- S&P to announce South African credit rating decision on June 3
- Government has shown commitment to budget discipline: Gordhan
South Africa’s government has done enough to prevent its debt from being downgraded to junk by S&P Global Ratings and Fitch Ratings Ltd. this month, Finance Minister Pravin Gordhan said.
“I think we’ve done enough to pass the June hurdle,” Gordhan said in an interview with Bloomberg TV in Paris on Wednesday. “In the next six months we have to do more, particularly in terms of implementing what we’ve decided.”
S&P and Fitch both rate South African debt one level above junk. S&P, which has a negative outlook on its BBB- assessment, is due to announce whether it will downgrade the rating on June 3, while Fitch hasn’t said when it will announce the outcome of its review.

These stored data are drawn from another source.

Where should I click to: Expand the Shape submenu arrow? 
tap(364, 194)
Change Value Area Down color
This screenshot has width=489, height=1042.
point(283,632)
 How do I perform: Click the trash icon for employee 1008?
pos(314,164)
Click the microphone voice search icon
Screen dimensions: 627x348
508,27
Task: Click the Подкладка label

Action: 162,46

Twelve of 13 economists and analysts surveyed by Bloomberg in April said they expected S&P to lower the rating to non-investment grade by the end of this year, with four expecting the downgrade to BB+ to happen this week. That would put South Africa on par with Turkey and Indonesia.

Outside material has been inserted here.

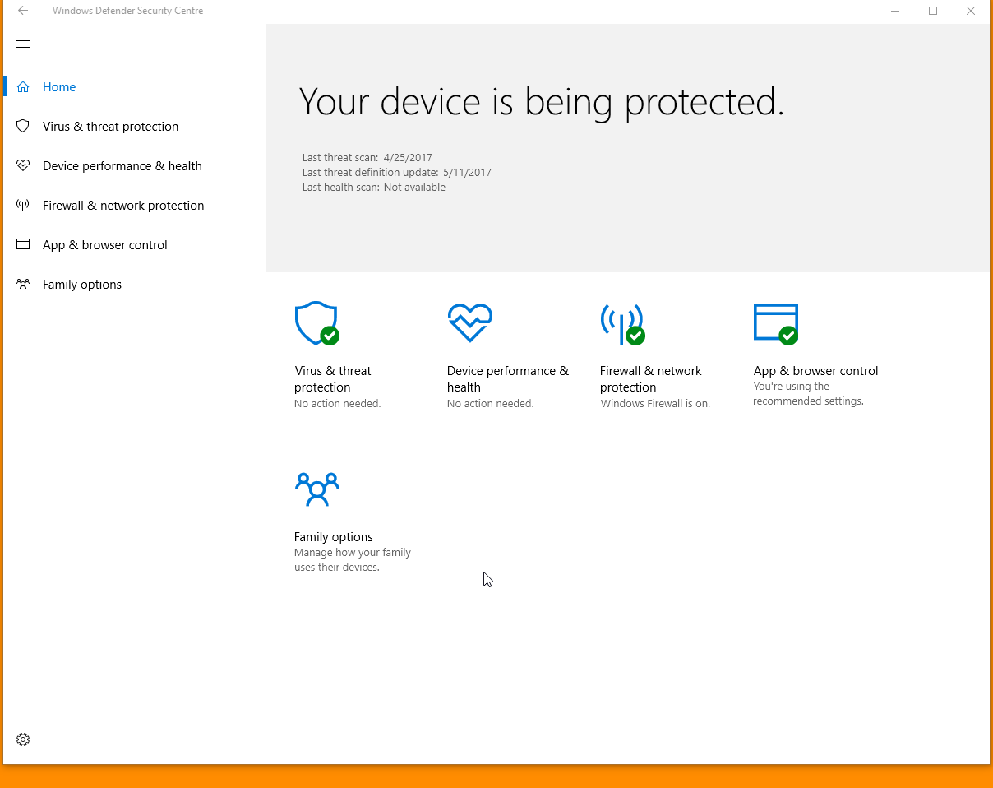The width and height of the screenshot is (993, 788).
Task: Click the heart icon in the sidebar
Action: point(23,166)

While South Africa is facing difficulties, the three-year budget demonstrates the government’s commitment to fiscal discipline, and it has implemented reforms to tackle energy shortages and other economic constraints, Gordhan said. The nation has been making the right moves at the right time, he said in a panel discussion at the Paris-based Organization for Economic Co-operation and Development earlier on Wednesday.
Gordhan was reappointed in December to the post he held from 2009 until 2014 after President Jacob Zuma backtracked under pressure from business leaders and senior ruling party officials on his decision to replace former finance minister Nhlanhla Nene with a little-known lawmaker. In his February budget, Gordhan pledged to narrow the fiscal deficit and limit gross debt to 50.5 percent of gross domestic product by 2019 by curbing spending and raising taxes.
“It was calming for the markets that Gordhan was appointed, he is a safe pair of hands,” Jan Friederich, Fitch’s analytical head for the Middle East and Africa, said in a May 26 interview in Lusaka. “But with the developments since then, we are not entirely sure that has completely reinstated the ‘status quo ante’ in terms of allaying the fears that there was a shift in sentiment on the side of the presidency towards fiscal consolidation.”
Gordhan said he has the political backing needed to preserve the country’s investment-grade rating.
“I’m confident we have the space to get things done,” he said. “We’re sometimes a noisy democracy but we are allowed to do what we need to do.”
Moody’s Investors Service affirmed the continent’s most-industrialized economy’s credit rating at Baa2, two levels above junk, on May 6 after putting the nation on review for a downgrade two months earlier, and kept its outlook on the assessment on negative.